Posted: Mon Apr 27, 2009 3:39 pm
by grub
rule #1: rinse every bottle as soon as you empty it. it will make your life sooo much easier down the line. that's also why i don't usually take bottles from anyone that doesn't do this. too much hassle to clean them.
skip the chemicals. for the most part, a soak in hot water will remove the labels, and it's waaay less hassle than having to rinse bleach/ammonia/etc off. i have a big rubbermaid bin that i fill with straight hot water. holds roughly 3 cases of empties. i soak for a day or so - any longer and it can start to get funky.
i have a big enough stockpile that i can be picky. i ditch anything that has the sticker-style labels and any brewery that i know is a PITA to remove. ditto for painted labels and any twist off. i try to only hang on to bottles if i have a whole bunch of a particular size, since with my bench capper it's a hassle to adjust the height all the time. and it just makes storage easier too.
i have a ton of standard non-twist 12oz and 22oz, and smaller collections of 330ml and 500ml bottles and 12oz stubbys. since getting a corker last year i've also developed a decent collection of belgian 375ml and 750ml bottles. corked and caged homebrew looks pretty damn sweet.
happy to say that i have never put homebrew in a plastic bottle, and i intend to keep it that way.
once label-free, they get a good rinse inside and out. i use no-rinse sanitizer (iodophor), a spritzer thingy, and a bottle tree. a few pumps and i put them on the tree, then fill them as needed.
Posted: Mon Apr 27, 2009 9:49 pm
by Hamilton Brian
If it's an ordinary brew such as a pale ale, I'll use growlers. Oxidation from a loose cap-fitting may be an issue, but that's why I use them for the small beers. For the big ones that need some time aging (Xmas ales, DIPAs) I'll use regular bottles. I used minikegs for years but lost favour with them once the interior eroded and the beer tasted metallic. I have one keg with beer left...might have to bring it down to the Judge for beerfest and tap it.
Posted: Tue Apr 28, 2009 7:12 pm
by markaberrant
I have a ton of brown 500ml EZCap flip tops. I use 12oz bottles for competitions (I fill up a dozen per batch), and fill a couple 22oz bottles for trading, or sharing with large groups. When I make the odd session beer for friends and family, the whole batch goes into 500ml glass and 22oz bottles.

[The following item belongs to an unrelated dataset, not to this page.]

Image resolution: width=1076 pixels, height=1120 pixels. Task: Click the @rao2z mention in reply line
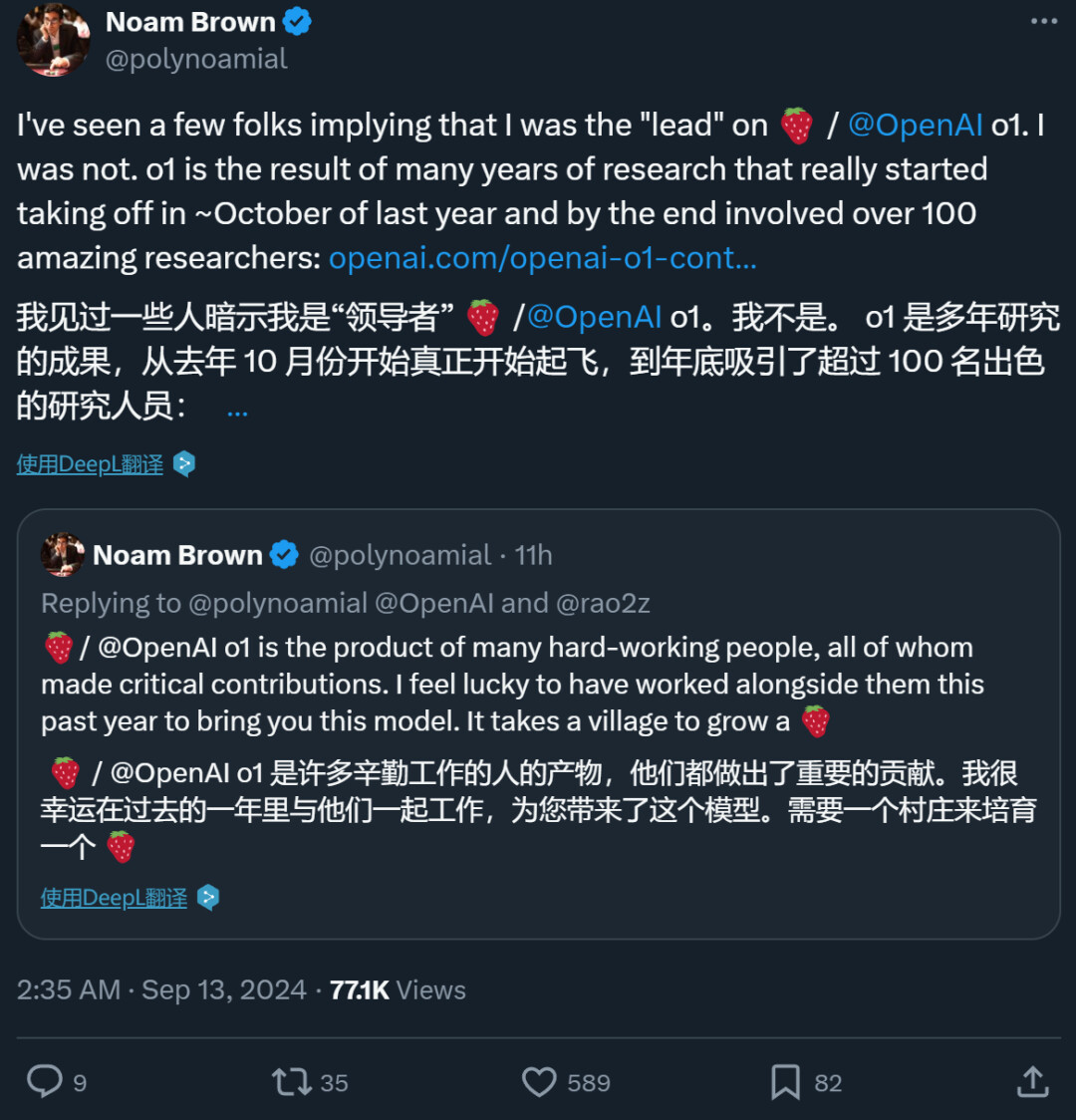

I pretty much follow Grub's process, life is too short to screw around trying to salvage imperfect bottles. I toss all my commercial bottles, or homebrew bottles from others, in a sink of hot water and oxyclean; they come clean in about 30 - 60 minutes, and if a label is being stubborn, the bottle gets recylced. I don't cap that many bottles, so my hand capper works just fine. All of my own bottles are rinsed with hot water immediately after drinking; on bottling day, I run them through my dishwasher on the "sanitize" setting.
And I will admit to starting out with 24 500ml brown plastic bottles. They lasted about 3 months.
Posted: Wed Apr 29, 2009 9:38 am
by mjohnston
I've gotta say I like heavier crown cap bottles, with oxygen fixing caps. You can usually tell how sturdy the bottle is by the look and weight of it. Try to build collections of same-size bottles so that you can easily fill cases.
Bottling the same batch into different size bottles (do a case of 330mls and a case of 500s/650s) is nice as you can have bottles for sharing and bottles for yourself to drink.
For labeling, I like writing a batch number with a sharpie on the cap, and recording the batch/recipe in a notebook.
I wonder whether taller or stubbier are better for sediment caking (how well it'll stick to the bottom).
Grub, the corker concept sounds really neat - how much does that cost?
If you make a lot of sessionable beers, kegging might be a reasonable system too. If you make a lot of stronger beers, bottling is generally better as you don't want to have to drink a whole keg at a time.